* [Entries for locating text and elements]:
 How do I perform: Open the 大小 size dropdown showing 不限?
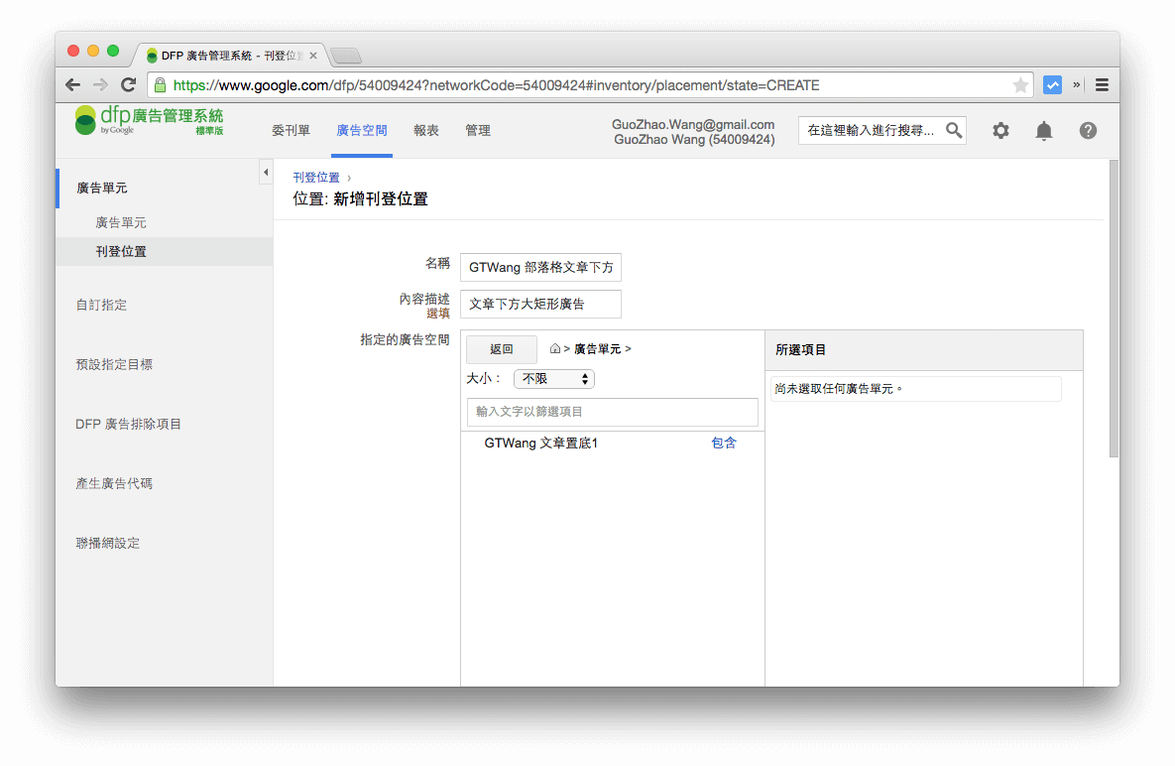[553, 378]
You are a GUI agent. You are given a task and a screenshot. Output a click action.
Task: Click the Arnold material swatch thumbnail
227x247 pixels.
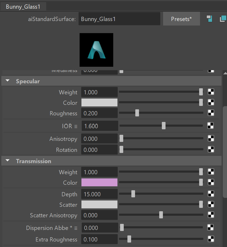tap(96, 50)
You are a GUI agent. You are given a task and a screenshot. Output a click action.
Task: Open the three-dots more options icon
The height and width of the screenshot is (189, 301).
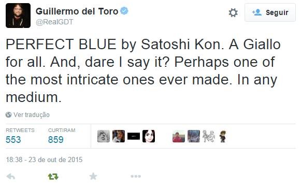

* [What is needed]: Copy out every line of the data above word for word, leaving out the pictures.

* [Written reply]:
 How do I perform: Open the 大小 size dropdown showing 不限?
[553, 378]
You are a GUI agent. You are given a task and a screenshot. Output a click action.
Task: Click the Arnold material swatch thumbnail
227x247 pixels.
tap(96, 50)
You are a GUI agent. You are given a task and a screenshot. Output a click action.
Task: Open the three-dots more options icon
The height and width of the screenshot is (189, 301).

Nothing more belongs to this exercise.